Projection depth for functional data: Theoretical properties
Abstract
We introduce a novel projection depth for data lying in a general Hilbert space, called the regularized projection depth, with a focus on functional data. By regularizing projection directions, the proposed depth does not suffer from the degeneracy issue that may arise when the classical projection depth is naively defined on an infinite-dimensional space. Compared to existing functional depth notions, the regularized projection depth has several advantages: (i) it requires no moment assumptions on the underlying distribution, (ii) it satisfies many desirable depth properties including invariance, monotonicity, and vanishing at infinity, (iii) its sample version uniformly converges under mild conditions, and (iv) it generates a highly robust median. Furthermore, the proposed depth is statistically useful as it (v) does not produce ties in the induced ranks and (vi) effectively detects shape outlying functions.

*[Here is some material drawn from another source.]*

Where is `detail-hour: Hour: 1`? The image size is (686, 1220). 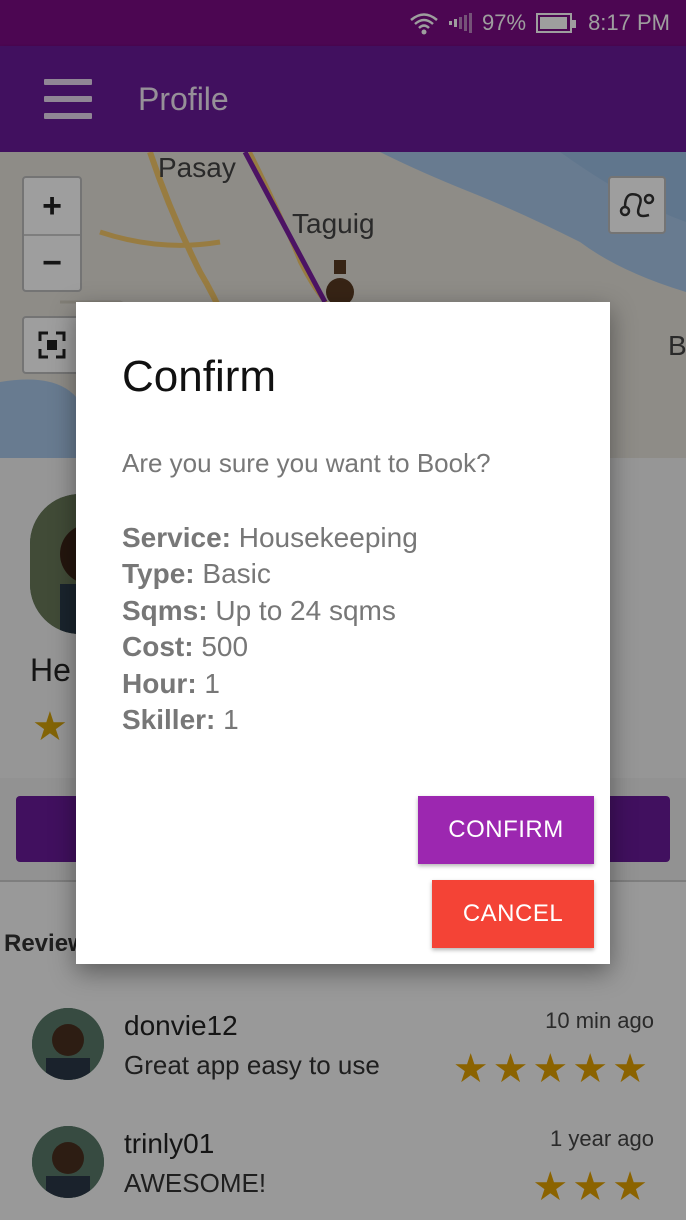
detail-hour: Hour: 1 is located at coordinates (172, 683). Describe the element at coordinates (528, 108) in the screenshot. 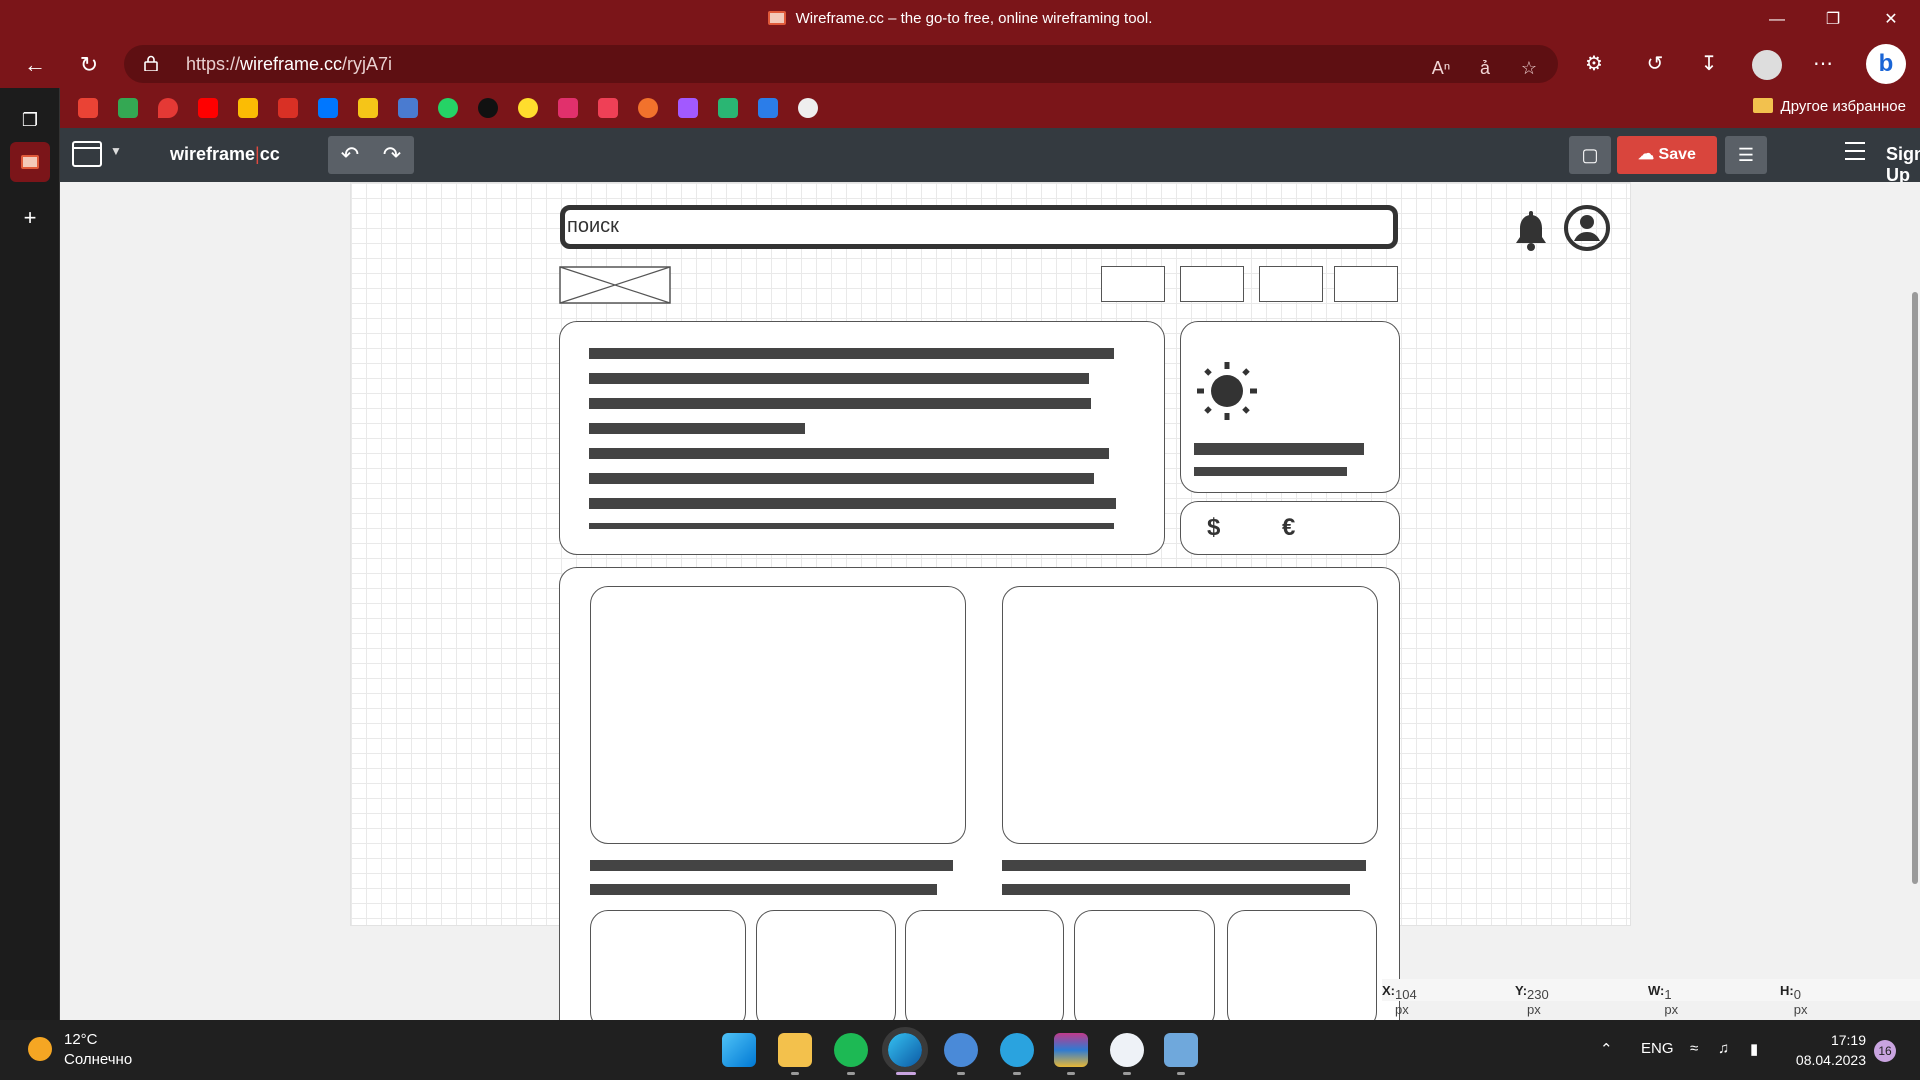

I see `app5-bookmark-icon` at that location.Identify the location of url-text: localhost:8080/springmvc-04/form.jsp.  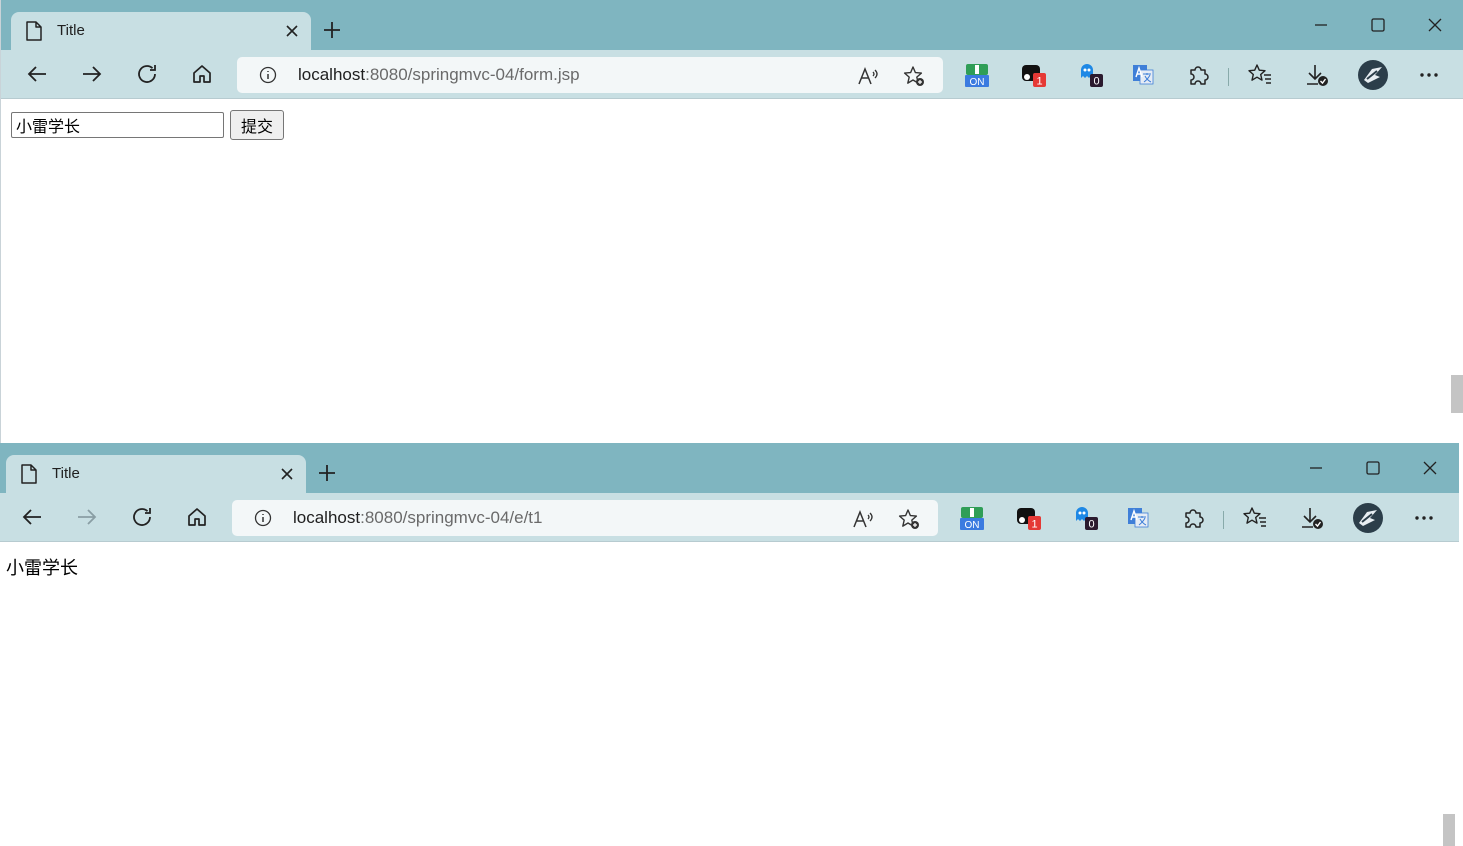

This paper focuses mainly on the theoretical properties of the regularized projection depth.
Summary
This paper introduces a novel "regularized projection depth" (RPD) for functional data analysis, addressing the degeneracy issue that arises when classical projection depth is naively extended to infinite-dimensional Hilbert spaces. The key idea is to regularize the projection directions by excluding those along which the projected data are highly concentrated around their medians. This ensures the depth remains non-degenerate and provides a sensible ranking of data. The paper focuses on establishing the theoretical properties of RPD, including invariance, monotonicity, continuity, and vanishing at infinity. It also proves the consistency of the sample version of RPD and the robustness of the induced median. RPD does not require moment assumptions on the underlying distribution, making it suitable for heavy-tailed data, unlike some existing functional depths. The paper also demonstrates through simulations that RPD is effective in outlier detection. The authors show that the RPD possesses several desirable properties. They establish that the RPD is quasi-concave, median-symmetric, and monotonic on rays. Crucially, they prove the non-degeneracy of RPD under mild conditions and demonstrate that the sample RPD is uniformly consistent for the population RPD under equicontinuity assumptions. Moreover, they show that the RPD median has a breakdown point of 1/2, indicating good robustness. Finally, they illustrate the practical utility of RPD in detecting shape outliers in functional data, comparing its performance favorably against existing functional depth methods like regularized halfspace depth, integrated depth, and infimal depth. The results of the paper provide a theoretically sound and practically useful tool for functional data analysis.
Key Insights
- •The paper identifies the degeneracy of naive projection depth in infinite-dimensional Hilbert spaces due to the possibility of arbitrarily small MADs along certain projection directions (Theorem 1).
- •The proposed RPD addresses this degeneracy by restricting the set of projection directions to those with MAD greater than a regularization parameter β, ensuring a positive depth value for all data points (Theorem 2).
- •RPD is shown to be Lipschitz continuous with a constant of 1/β, where β is the regularization parameter, implying that larger β leads to a more stable depth function (Theorem 5, N1).
- •The paper establishes uniform consistency of the sample RPD under an equicontinuity condition on the maximal outlyingness function, providing a theoretical guarantee for its performance on finite samples (Theorem 7).
- •The RPD median is shown to have a breakdown point of 1/2, demonstrating its robustness to outliers in the data (Theorem 10).
- •The paper shows that the RPD value of a point depends only on its projection onto the closed linear span of the regularized direction set, indicating an implicit dimension reduction (Theorem 5, N4).
- •In an outlier detection simulation, RPD significantly outperforms existing functional depths in identifying shape outliers, achieving a mean rank close to the minimum possible value of 0.045 (Section 4.2).
Practical Implications
- •The RPD can be used for robust estimation, outlier detection, hypothesis testing, and data visualization in functional data analysis.
- •Researchers and practitioners working with functional data can use the RPD to obtain a robust measure of centrality and outlyingness, particularly when dealing with heavy-tailed data or shape outliers.
- •The authors provide an R package for efficient computation of the approximated RPD, making the method readily accessible for applied work.
- •The theoretical results provide guidance for selecting the regularization parameter β, suggesting the use of quantiles of MAD[⟨X,V⟩] to ensure a non-empty direction set.
- •Future research directions include exploring the application of RPD to other statistical inference tasks and developing more sophisticated computational procedures for the projection depth in Hilbert spaces.